4. In a way, that is wrong as well. If you believe that all beliefs are
equal - equally wrong perhaps, or right, or misguided, then all should
be brought into the sunlight equally.
The Herald pulled back to avoid the threat of violence perhaps, in
that case. In this case, I think the Herald pulled the cartoons out of
respect for their large Hindu readership, and , let's be honest,
possibly commercial factors impacted the decision.
But if we get right back to the cartoon itself, I think what you will find
if you look at the cartoon through secular eyes is not a mockery of
the Goddess Kali at all. It is not done with that intent, no one is
asking you look at the goddess as flawed in herself, or questioning
why anyone would worship her (unlike the Mohammed cartoons,
which did seek to more or less rubbish some of the beliefs of Islam).

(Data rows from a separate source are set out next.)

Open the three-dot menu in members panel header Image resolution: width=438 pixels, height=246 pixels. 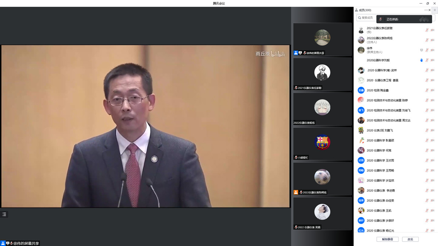426,10
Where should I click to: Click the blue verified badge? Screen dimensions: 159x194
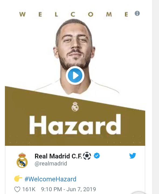tap(97, 156)
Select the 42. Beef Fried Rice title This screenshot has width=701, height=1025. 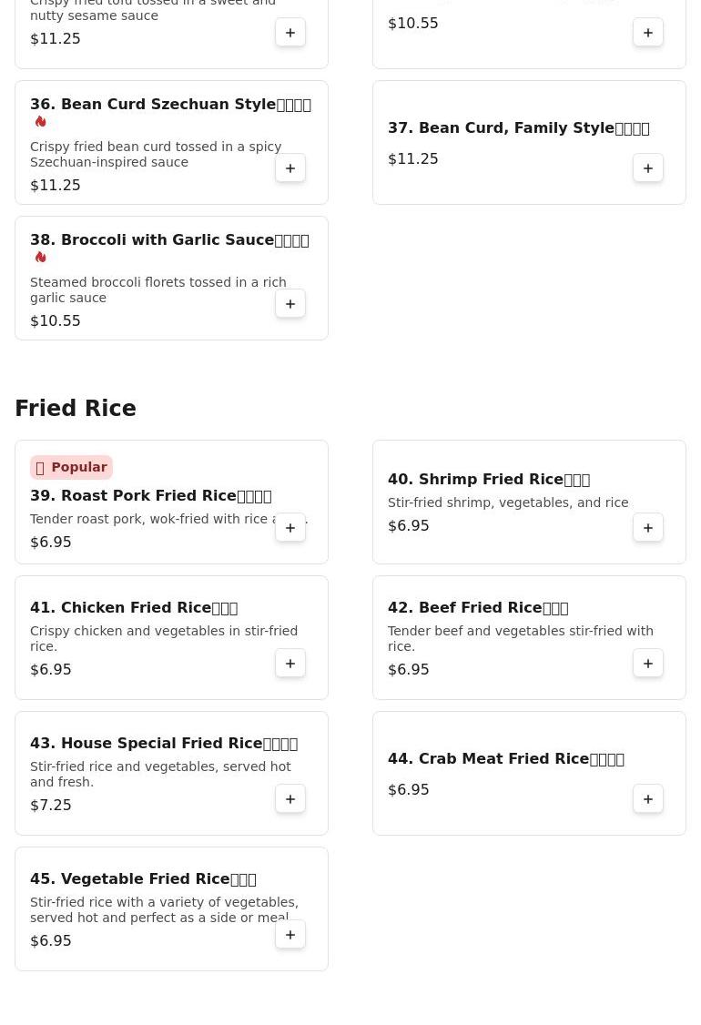pos(477,608)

I have done a bit of research prior to coming here to see what
Goddess Kali actually holds in her hands - given that people were
offended in ours she held cigarettes and so forth, modern evils if you
like. I note that most popular depictions of the Goddess see her
holding a sword, a trident, a severed head, and a cup to catch the
blood of the severed head. She is often naked to denote purity. Her
eyes are described as red with intoxication, and in absolute rage, her
hair is shown dishevelled, small fangs sometimes protrude out of her
mouth, and her tongue is lolling. She is also accompanied
by serpents and a jackal while standing on a seemingly dead Shiva.
Admittedly she is kind and loving, but doesn't seem, to this person's
eyes anyhow, to be saintly or passive in her depiction. So I must
admit I am surprised at the level of anger in many of the comments I
received.
5. Before I finish, I would also like to share with you a story I read
recently about Ahmad Akkari, the Danish Muslim leader who, in 2006
and 2007, travelled the world whipping up lots of uproar about those
Mohammed cartoons that were first published in Demark.
As the Guardian writes, Mr Akkari and a group of Imams helped turn
the Danish situation into an international crisis which saw people
killed and embassies around the world attacked.
Mr Akkari says he has had time to think about the furore he helped
stoke and now believes he was totally wrong about it. At the time he
thought he was fighting for his faith, Islam, rather than seeing the
whole picture whereby in a strong, modern society, a plurality of
beliefs and faiths can co-exist.
I hope you can agree that in our society, which is an open and robust
one, there is room for a large range of differing views - and that
while respect is important, no one belief should be sacrosanct above
any others, in the interests of freedom and democracy.